• TASK TO CARRY OUT: Repeat only the stretch of lines below that runs from the line with "This screenshot has width=438, height=365." through the line with "Task: Click the subtitle clip on timeline", unaltered.
::::
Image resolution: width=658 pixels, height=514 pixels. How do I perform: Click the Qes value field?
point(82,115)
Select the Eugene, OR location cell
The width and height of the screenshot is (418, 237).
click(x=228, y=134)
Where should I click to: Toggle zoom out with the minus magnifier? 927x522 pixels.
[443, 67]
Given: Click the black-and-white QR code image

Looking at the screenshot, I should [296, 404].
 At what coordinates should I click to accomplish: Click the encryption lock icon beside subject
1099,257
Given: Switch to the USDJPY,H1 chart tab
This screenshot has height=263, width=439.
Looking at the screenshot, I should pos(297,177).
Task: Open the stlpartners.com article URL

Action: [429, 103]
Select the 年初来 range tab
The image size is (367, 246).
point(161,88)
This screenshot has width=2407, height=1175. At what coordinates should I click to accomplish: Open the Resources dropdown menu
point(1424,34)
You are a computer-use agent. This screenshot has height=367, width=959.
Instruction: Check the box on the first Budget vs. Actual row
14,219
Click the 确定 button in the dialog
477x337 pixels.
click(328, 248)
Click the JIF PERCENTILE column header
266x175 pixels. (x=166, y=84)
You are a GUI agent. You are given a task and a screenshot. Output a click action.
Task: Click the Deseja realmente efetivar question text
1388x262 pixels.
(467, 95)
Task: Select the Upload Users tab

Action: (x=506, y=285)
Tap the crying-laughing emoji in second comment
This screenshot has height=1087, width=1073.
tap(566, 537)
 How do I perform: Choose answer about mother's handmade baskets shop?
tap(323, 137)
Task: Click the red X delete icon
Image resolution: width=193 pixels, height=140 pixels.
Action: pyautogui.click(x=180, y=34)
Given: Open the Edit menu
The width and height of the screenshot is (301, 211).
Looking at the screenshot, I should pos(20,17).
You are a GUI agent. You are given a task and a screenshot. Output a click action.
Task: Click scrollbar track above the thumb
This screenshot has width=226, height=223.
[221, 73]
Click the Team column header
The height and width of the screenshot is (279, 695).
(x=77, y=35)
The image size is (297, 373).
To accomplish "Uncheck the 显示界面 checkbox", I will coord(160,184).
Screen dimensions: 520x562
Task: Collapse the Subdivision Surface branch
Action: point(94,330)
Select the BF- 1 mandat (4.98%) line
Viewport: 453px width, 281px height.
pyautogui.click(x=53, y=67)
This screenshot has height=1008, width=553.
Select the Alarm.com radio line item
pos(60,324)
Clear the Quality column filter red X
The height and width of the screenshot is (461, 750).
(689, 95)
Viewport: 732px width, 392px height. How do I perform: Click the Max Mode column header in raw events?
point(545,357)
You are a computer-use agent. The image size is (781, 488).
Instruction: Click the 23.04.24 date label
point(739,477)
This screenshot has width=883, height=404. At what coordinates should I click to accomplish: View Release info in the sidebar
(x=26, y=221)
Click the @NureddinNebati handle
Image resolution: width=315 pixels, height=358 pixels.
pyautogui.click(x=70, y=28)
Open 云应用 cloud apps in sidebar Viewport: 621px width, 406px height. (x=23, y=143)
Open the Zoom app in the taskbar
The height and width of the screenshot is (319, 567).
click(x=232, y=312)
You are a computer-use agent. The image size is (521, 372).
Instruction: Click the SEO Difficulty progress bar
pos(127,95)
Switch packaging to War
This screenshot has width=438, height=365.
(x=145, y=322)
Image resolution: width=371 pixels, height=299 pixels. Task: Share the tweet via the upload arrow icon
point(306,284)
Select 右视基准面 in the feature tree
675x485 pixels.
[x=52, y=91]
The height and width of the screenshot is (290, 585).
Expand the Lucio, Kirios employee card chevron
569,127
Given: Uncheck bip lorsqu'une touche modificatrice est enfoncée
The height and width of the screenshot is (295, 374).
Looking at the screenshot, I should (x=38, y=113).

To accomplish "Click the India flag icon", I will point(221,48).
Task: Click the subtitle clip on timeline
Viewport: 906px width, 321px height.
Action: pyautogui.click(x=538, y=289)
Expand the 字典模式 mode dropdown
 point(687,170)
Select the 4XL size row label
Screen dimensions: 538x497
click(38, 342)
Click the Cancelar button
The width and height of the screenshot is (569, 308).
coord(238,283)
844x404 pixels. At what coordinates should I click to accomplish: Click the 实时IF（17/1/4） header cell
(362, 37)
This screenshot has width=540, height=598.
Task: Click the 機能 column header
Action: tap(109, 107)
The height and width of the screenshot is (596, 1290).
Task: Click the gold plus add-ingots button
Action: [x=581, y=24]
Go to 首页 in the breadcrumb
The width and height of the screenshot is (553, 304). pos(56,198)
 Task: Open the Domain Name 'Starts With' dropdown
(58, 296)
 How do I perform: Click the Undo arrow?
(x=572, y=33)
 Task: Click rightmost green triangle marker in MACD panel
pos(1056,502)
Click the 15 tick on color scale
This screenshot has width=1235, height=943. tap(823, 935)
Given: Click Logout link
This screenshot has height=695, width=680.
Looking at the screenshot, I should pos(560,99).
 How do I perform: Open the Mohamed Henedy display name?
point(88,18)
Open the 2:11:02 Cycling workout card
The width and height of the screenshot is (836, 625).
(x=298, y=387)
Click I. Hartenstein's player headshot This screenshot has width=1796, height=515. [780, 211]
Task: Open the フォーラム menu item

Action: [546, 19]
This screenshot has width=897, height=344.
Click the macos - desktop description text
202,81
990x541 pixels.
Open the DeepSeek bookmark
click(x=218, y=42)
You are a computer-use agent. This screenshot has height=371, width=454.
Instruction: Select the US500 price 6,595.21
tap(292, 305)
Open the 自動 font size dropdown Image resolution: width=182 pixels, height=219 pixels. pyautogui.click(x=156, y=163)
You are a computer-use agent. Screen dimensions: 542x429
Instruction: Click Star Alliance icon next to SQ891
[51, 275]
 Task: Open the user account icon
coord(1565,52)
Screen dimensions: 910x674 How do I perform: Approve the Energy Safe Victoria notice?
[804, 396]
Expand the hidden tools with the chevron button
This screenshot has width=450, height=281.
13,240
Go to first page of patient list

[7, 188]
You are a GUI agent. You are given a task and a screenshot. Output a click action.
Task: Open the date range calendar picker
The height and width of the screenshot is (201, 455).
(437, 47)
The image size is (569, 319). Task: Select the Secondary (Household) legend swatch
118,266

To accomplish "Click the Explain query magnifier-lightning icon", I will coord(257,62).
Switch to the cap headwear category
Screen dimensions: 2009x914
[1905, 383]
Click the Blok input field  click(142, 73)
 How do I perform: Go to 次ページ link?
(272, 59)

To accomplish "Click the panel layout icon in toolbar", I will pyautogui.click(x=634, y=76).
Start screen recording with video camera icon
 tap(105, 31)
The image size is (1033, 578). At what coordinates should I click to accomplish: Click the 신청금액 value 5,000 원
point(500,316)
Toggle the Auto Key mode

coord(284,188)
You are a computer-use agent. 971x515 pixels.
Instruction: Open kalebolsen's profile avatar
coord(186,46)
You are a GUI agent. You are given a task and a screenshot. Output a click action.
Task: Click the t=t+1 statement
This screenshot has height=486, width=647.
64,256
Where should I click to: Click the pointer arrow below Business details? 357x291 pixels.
::::
• WORKED SOLUTION:
This screenshot has width=438, height=365.
(x=145, y=322)
Image resolution: width=371 pixels, height=299 pixels. Task: Share the tweet via the upload arrow icon
point(306,284)
Select 右视基准面 in the feature tree
675x485 pixels.
[x=52, y=91]
The height and width of the screenshot is (290, 585).
Expand the Lucio, Kirios employee card chevron
569,127
Given: Uncheck bip lorsqu'une touche modificatrice est enfoncée
The height and width of the screenshot is (295, 374).
Looking at the screenshot, I should (x=38, y=113).

To accomplish "Click the India flag icon", I will point(221,48).
Task: Click the subtitle clip on timeline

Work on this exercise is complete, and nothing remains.